- **What you should do**: Can you turn each line of the entries below into a Markdown table, with a Row column holding the row number and a Line column holding the line, skipping any blank lines?

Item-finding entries
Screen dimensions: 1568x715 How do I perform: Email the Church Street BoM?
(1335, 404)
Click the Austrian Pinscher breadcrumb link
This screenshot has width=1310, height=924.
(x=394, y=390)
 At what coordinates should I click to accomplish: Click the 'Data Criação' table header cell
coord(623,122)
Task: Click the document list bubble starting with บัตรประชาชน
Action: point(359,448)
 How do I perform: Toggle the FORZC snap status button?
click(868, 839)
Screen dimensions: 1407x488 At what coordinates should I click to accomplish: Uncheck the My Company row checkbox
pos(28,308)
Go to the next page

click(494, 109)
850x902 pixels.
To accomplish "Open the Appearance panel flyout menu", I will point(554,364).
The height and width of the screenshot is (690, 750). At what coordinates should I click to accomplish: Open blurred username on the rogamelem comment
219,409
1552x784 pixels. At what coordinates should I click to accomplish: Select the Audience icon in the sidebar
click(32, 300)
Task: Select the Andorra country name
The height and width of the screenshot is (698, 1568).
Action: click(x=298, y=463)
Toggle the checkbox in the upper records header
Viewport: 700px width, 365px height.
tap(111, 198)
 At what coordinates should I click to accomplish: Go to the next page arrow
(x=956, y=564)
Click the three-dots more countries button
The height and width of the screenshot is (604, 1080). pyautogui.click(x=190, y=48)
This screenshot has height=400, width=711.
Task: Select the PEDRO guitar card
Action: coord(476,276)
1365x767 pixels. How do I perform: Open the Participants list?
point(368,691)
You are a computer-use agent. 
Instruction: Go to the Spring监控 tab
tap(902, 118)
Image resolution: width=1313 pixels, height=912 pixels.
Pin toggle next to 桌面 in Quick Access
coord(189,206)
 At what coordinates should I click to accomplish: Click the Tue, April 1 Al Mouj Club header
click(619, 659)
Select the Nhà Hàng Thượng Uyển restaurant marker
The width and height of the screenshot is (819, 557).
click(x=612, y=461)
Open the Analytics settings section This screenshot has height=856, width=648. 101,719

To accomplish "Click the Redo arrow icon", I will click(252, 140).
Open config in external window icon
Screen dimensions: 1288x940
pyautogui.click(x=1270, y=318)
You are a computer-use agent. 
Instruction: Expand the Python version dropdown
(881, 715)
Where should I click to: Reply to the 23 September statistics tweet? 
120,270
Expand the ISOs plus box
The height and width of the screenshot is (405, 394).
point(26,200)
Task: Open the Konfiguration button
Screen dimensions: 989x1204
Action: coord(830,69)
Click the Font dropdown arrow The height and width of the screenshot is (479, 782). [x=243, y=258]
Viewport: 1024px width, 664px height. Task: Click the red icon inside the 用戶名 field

- **Exercise solution**:
| Row | Line |
|---|---|
| 1 | Screen dimensions: 1568x715 How do I perform: Email the Church Street BoM? |
| 2 | (1335, 404) |
| 3 | Click the Austrian Pinscher breadcrumb link |
| 4 | This screenshot has width=1310, height=924. |
| 5 | (x=394, y=390) |
| 6 |  At what coordinates should I click to accomplish: Click the 'Data Criação' table header cell |
| 7 | coord(623,122) |
| 8 | Task: Click the document list bubble starting with บัตรประชาชน |
| 9 | Action: point(359,448) |
| 10 |  How do I perform: Toggle the FORZC snap status button? |
| 11 | click(868, 839) |
| 12 | Screen dimensions: 1407x488 At what coordinates should I click to accomplish: Uncheck the My Company row checkbox |
| 13 | pos(28,308) |
| 14 | Go to the next page |
| 15 | click(494, 109) |
| 16 | 850x902 pixels. |
| 17 | To accomplish "Open the Appearance panel flyout menu", I will point(554,364). |
| 18 | The height and width of the screenshot is (690, 750). At what coordinates should I click to accomplish: Open blurred username on the rogamelem comment |
| 19 | 219,409 |
| 20 | 1552x784 pixels. At what coordinates should I click to accomplish: Select the Audience icon in the sidebar |
| 21 | click(32, 300) |
| 22 | Task: Select the Andorra country name |
| 23 | The height and width of the screenshot is (698, 1568). |
| 24 | Action: click(x=298, y=463) |
| 25 | Toggle the checkbox in the upper records header |
| 26 | Viewport: 700px width, 365px height. |
| 27 | tap(111, 198) |
| 28 |  At what coordinates should I click to accomplish: Go to the next page arrow |
| 29 | (x=956, y=564) |
| 30 | Click the three-dots more countries button |
| 31 | The height and width of the screenshot is (604, 1080). pyautogui.click(x=190, y=48) |
| 32 | This screenshot has height=400, width=711. |
| 33 | Task: Select the PEDRO guitar card |
| 34 | Action: coord(476,276) |
| 35 | 1365x767 pixels. How do I perform: Open the Participants list? |
| 36 | point(368,691) |
| 37 | You are a computer-use agent.  |
| 38 | Instruction: Go to the Spring监控 tab |
| 39 | tap(902, 118) |
| 40 | Image resolution: width=1313 pixels, height=912 pixels. |
| 41 | Pin toggle next to 桌面 in Quick Access |
| 42 | coord(189,206) |
| 43 |  At what coordinates should I click to accomplish: Click the Tue, April 1 Al Mouj Club header |
| 44 | click(619, 659) |
| 45 | Select the Nhà Hàng Thượng Uyển restaurant marker |
| 46 | The width and height of the screenshot is (819, 557). |
| 47 | click(x=612, y=461) |
| 48 | Open the Analytics settings section This screenshot has height=856, width=648. 101,719 |
| 49 | To accomplish "Click the Redo arrow icon", I will click(252, 140). |
| 50 | Open config in external window icon |
| 51 | Screen dimensions: 1288x940 |
| 52 | pyautogui.click(x=1270, y=318) |
| 53 | You are a computer-use agent.  |
| 54 | Instruction: Expand the Python version dropdown |
| 55 | (881, 715) |
| 56 | Where should I click to: Reply to the 23 September statistics tweet?  |
| 57 | 120,270 |
| 58 | Expand the ISOs plus box |
| 59 | The height and width of the screenshot is (405, 394). |
| 60 | point(26,200) |
| 61 | Task: Open the Konfiguration button |
| 62 | Screen dimensions: 989x1204 |
| 63 | Action: coord(830,69) |
| 64 | Click the Font dropdown arrow The height and width of the screenshot is (479, 782). [x=243, y=258] |
| 65 | Viewport: 1024px width, 664px height. Task: Click the red icon inside the 用戶名 field |